● **Set exercise**
Retype the items from the line with "This screenshot has width=1034, height=639." to the line with "Action: pos(290,86)", both lines included, and leave the pictures out of the answer.

● **Input**
↓
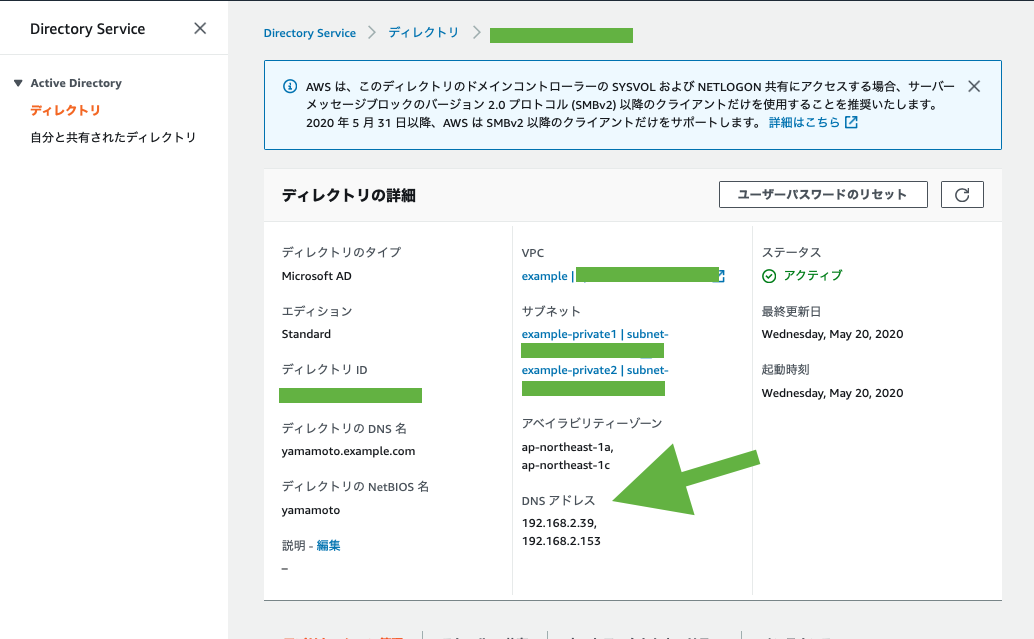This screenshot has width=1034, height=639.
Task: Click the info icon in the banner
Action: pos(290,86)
↑
↓
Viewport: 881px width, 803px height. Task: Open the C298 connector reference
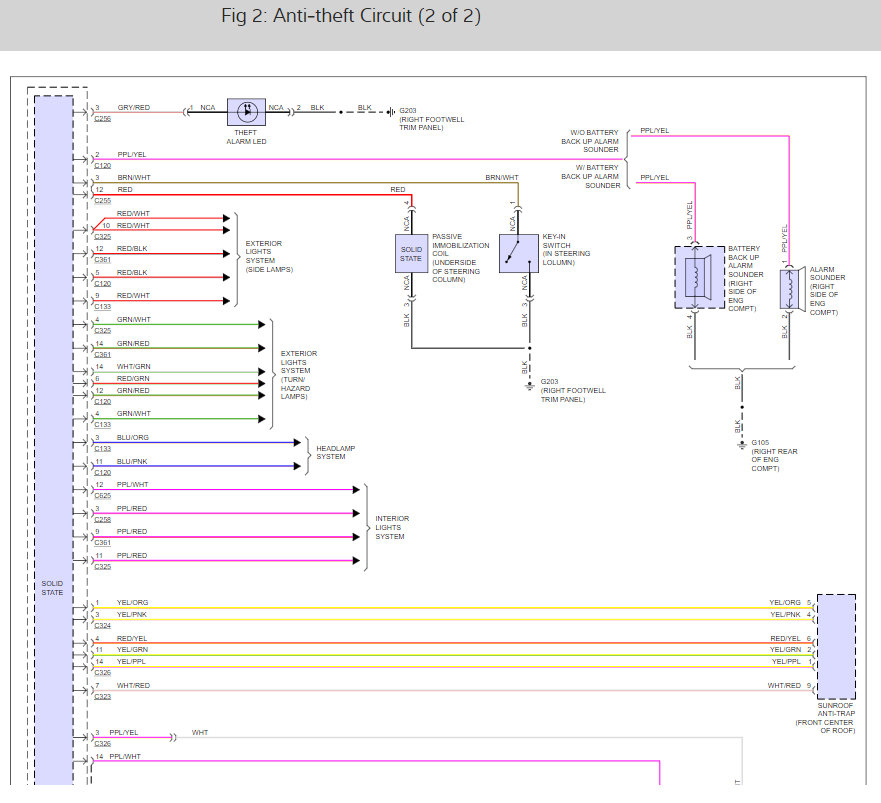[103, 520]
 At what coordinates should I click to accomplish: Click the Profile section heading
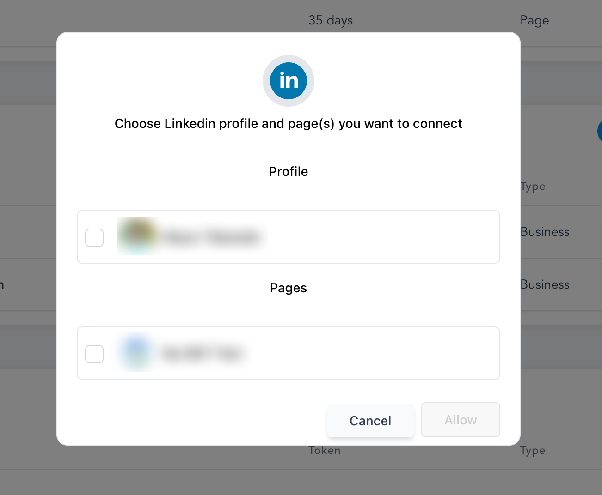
↑
● **Solution to the problem**
This screenshot has width=1034, height=639.
Task: Click the info icon in the banner
Action: pos(290,86)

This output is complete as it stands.